Des films de Catherine Breillat, il a souvent été écrit qu’ils représentaient un parfait exemple de « cinéma cru », par opposition aux sentiers balisés du cinéma cuit « à la française ». Même si la cinéaste s’est parfois un peu égarée dans un cinéma trop théorique (Anatomie de l’enfer), j’avoue avoir un faible pour ses plats relevés, cette manière qu’elle a de saisir à bras le corps la crudité du désir, des corps et des pulsions ; sa façon de s’inscrire dans un courant quasi naturaliste du cinéma et de porter un regard sans concession sur la France contemporaine (les campings de 36 fillette, le sidérant final, du côté du fait divers, d’A ma sœur…) tout en parvenant à styliser ses mises en scène (les expérimentations d’Une vraie jeune fille, le blanc clinique de Romance…)

Or voilà que pour son 11ème long-métrage, la sulfureuse Breillat décide d’adapter le grand Barbey d’Aurevilly et de se confronter au genre le plus propice aux navets tout cuits : le film à costumes. Qu’allait-il rester de son regard singulier dans cette plongée dans le 19ème siècle et allait-elle parvenir à s’en tirer aussi magistralement que Rivette avec Balzac ?

Pour être franc, le début m’a un peu effrayé. Oh ! Ce n’est pas désagréable de voir le couple improbable Lonsdale/ Moreau se délecter du parlé précieux de la Restauration et de contempler une belle photo qui parvient à mettre en valeur une reconstitution assez réussie. Mais c’est ce que l’on appelle du cinéma « cuit » : système narratif classique (qui doit suivre très fidèlement la construction de Barbey), champ/contrechamp avec, évidemment, l’objectif fixé sur celui qui parle, montage insignifiant : c’est l’académisme le plus poussiéreux qui pointe le bout de son nez et c’est sur cette première impression que s’arrêteront les critiques paresseux (du style Pierre Murat de Télérama qui, par ailleurs, défend ardemment le dernier navet d’Ozon qui représente, pour le coup, la quintessence de l’académisme).

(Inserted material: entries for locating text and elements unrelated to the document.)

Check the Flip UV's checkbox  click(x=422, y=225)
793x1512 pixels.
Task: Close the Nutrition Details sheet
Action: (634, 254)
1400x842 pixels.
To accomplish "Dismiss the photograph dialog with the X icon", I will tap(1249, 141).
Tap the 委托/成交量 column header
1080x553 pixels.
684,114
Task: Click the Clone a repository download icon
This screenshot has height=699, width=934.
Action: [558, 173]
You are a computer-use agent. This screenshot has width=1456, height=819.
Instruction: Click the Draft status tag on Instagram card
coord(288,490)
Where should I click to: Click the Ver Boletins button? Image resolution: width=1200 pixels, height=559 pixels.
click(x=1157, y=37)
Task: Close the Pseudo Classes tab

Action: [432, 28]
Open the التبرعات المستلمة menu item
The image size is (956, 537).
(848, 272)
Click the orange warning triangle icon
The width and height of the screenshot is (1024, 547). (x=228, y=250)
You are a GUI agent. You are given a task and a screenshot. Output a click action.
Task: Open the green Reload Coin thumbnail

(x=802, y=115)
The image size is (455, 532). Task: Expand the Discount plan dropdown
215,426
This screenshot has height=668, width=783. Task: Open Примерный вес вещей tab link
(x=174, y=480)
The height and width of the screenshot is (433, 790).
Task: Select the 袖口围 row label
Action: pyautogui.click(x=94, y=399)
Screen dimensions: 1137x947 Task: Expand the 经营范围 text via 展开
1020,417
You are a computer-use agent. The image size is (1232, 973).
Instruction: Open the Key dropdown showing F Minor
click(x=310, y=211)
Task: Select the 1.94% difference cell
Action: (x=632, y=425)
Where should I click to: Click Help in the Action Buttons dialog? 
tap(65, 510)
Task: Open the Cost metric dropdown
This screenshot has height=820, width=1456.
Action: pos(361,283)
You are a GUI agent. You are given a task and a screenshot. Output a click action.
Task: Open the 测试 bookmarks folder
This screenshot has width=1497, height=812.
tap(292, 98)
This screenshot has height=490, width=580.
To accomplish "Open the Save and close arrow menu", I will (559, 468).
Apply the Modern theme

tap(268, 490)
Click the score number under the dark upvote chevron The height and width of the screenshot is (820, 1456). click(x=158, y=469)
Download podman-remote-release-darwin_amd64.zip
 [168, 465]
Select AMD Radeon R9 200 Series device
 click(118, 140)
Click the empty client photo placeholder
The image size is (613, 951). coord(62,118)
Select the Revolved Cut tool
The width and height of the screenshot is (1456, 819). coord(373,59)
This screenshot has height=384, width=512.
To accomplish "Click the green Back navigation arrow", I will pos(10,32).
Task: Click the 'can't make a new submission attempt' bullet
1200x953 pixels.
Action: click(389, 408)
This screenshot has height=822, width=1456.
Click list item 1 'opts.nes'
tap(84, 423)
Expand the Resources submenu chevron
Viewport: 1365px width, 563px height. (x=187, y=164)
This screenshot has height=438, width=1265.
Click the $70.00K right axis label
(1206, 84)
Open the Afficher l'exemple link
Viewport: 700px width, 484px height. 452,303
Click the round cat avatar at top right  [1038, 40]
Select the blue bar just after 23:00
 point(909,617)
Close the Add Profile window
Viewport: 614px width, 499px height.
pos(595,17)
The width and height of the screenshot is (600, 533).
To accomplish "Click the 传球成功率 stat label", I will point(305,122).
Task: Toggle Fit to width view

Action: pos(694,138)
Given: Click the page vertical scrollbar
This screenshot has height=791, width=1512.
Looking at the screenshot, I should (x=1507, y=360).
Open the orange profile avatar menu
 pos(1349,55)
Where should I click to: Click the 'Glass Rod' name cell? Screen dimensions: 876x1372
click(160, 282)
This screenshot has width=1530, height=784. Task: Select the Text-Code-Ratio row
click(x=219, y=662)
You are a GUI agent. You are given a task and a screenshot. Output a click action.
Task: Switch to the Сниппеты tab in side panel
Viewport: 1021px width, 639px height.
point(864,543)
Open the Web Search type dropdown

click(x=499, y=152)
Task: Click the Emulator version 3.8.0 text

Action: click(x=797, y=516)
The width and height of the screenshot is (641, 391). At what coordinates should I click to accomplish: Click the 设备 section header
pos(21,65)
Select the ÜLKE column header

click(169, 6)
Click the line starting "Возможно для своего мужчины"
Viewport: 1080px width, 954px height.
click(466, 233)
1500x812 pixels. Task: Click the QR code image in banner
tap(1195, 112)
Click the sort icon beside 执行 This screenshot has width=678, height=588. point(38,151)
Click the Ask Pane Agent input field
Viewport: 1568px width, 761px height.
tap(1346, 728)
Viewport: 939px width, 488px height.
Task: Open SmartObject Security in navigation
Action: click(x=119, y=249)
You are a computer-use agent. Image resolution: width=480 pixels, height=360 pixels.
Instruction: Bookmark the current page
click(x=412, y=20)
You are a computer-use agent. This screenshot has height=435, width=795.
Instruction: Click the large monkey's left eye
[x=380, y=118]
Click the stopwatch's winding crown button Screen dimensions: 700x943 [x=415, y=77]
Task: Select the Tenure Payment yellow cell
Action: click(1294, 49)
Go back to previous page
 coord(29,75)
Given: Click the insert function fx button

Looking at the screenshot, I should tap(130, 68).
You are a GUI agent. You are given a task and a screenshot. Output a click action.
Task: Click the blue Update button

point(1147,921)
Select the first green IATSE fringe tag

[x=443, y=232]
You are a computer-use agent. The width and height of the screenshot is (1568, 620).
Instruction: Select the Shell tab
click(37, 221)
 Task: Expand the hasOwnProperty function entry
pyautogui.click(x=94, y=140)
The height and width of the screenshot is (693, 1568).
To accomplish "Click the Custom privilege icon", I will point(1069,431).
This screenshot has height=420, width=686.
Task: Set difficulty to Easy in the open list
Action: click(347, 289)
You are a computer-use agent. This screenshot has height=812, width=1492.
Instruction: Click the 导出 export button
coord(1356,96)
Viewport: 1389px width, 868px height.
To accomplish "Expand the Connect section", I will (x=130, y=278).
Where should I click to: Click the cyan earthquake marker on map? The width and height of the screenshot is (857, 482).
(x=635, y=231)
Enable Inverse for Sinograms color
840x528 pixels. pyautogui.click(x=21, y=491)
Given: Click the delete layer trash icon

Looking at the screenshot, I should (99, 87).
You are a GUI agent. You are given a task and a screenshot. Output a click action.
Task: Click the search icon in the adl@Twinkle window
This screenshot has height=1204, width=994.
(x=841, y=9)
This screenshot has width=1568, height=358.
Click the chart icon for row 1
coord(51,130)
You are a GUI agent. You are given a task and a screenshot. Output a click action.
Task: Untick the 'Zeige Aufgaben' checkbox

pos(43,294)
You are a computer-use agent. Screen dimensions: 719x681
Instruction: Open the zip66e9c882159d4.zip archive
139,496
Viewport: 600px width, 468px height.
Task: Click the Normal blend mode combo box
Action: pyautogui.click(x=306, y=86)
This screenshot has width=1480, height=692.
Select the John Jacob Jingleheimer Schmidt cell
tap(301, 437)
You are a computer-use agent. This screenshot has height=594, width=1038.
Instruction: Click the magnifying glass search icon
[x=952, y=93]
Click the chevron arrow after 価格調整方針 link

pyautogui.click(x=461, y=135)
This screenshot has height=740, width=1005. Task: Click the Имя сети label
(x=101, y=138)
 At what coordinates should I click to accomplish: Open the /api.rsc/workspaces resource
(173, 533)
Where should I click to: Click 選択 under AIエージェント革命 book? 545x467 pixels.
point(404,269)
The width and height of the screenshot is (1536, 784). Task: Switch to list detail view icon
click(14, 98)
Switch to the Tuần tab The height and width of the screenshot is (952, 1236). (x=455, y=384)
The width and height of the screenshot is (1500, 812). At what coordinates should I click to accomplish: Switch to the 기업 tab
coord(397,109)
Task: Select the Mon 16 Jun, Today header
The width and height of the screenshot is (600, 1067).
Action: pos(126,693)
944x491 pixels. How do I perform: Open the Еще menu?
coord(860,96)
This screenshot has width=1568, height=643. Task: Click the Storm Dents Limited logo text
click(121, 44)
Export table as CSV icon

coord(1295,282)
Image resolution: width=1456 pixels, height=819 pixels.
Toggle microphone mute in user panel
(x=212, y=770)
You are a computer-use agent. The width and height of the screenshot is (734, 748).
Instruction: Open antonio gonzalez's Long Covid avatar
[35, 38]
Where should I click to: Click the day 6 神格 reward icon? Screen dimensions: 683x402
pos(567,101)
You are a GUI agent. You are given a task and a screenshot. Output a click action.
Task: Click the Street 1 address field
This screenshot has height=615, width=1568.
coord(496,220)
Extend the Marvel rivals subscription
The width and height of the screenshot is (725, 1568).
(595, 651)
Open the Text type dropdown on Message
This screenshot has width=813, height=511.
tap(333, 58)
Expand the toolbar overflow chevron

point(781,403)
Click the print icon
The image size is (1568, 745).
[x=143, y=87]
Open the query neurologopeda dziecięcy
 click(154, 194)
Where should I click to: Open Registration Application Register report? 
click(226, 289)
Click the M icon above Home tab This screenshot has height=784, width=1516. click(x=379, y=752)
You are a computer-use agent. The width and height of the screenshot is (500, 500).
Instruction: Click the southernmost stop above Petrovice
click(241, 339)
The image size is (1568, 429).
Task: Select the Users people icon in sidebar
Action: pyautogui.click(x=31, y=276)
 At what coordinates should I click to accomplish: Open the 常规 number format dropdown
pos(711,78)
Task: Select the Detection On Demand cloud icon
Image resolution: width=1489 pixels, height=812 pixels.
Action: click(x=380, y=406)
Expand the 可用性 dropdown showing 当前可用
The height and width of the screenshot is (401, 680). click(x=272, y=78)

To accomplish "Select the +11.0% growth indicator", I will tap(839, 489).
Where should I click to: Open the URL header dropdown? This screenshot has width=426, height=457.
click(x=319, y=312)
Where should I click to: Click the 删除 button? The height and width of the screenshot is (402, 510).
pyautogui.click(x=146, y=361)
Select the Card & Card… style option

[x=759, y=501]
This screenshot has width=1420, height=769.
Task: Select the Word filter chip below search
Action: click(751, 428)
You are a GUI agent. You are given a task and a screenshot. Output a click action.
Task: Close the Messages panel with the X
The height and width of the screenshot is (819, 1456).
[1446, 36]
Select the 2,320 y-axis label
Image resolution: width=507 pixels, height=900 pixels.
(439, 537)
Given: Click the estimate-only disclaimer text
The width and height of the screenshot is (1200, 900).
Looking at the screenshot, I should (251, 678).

Pourtant, si l’on écarte cette croûte un peu brûlée (je file ma métaphore culinaire jusqu’au bout, pardonnez-moi !) ; on arrive au cœur du film et celui-ci reste « cru » pour ne pas dire saignant. Car il y aura du sang dans Une vieille maîtresse, comme dans cette très belle scène où la Vellini (Asia Argento) vient lécher la blessure sanguinolente de celui qui vient de se mesurer en duel avec son mari et qui deviendra par la suite son amant. L’image est assez saisissante et fait de cette héroïne excentrique (une courtisane mi-espagnole, mi-italienne qui scandalise Paris par ses frasques amoureuses) un véritable vampire. Plusieurs fois elle infligera des blessures à son amant et se régalera de son sang, symbole d’une possession qui le fait retomber à chaque fois entre ses bras, même s’il a désormais décidé d’être fidèle à la diaphane Hermangarde (Roxane Mesquida) qu’il a épousée.

Il est finalement assez rare de voir chez Breillat une femme avec un tel pouvoir érotique. Ses héroïnes sont, habituellement, des ingénues ou des femmes fragiles qui s’abandonnent dans les bras d’hommes virils et brutaux. Le plaisir, chez elles, vient de cet abandon et de cette extrême soumission qui, paradoxalement, leur permet d’accomplir leur féminité. D’une certaine manière, Hermangarde s’inscrit dans cette lignée même si elle ne mettra pas en place de stratégies amoureuses pour conserver un mari auquel elle se donne immédiatement.

Car comme chez Laclos (même si le jeu est moins cruel), l’amour et la passion se gagnent par des stratagèmes. C’est en feignant l’indifférence et même le mépris que la Vellini attire Ryno de Marigny dans ses bras. Une fois le venin de la passion inoculé dans les veines de cet amant, elle a gagné et n’a plus qu’à s’absenter pour le faire revenir, sachant que le désir est d’autant plus vif lorsque son objet se dérobe.

Alors que le cinéma de Breillat était surtout centré sur la quête du plaisir féminin (une manière de réconcilier un corps et une tête formatée par une société patriarcale chez ses héroïnes), Une vieille maîtresse marche davantage sur le terrain du désir mais reste dans la même logique : la femme fait mine de se soumettre pour garder le contrôle des manœuvres amoureuses.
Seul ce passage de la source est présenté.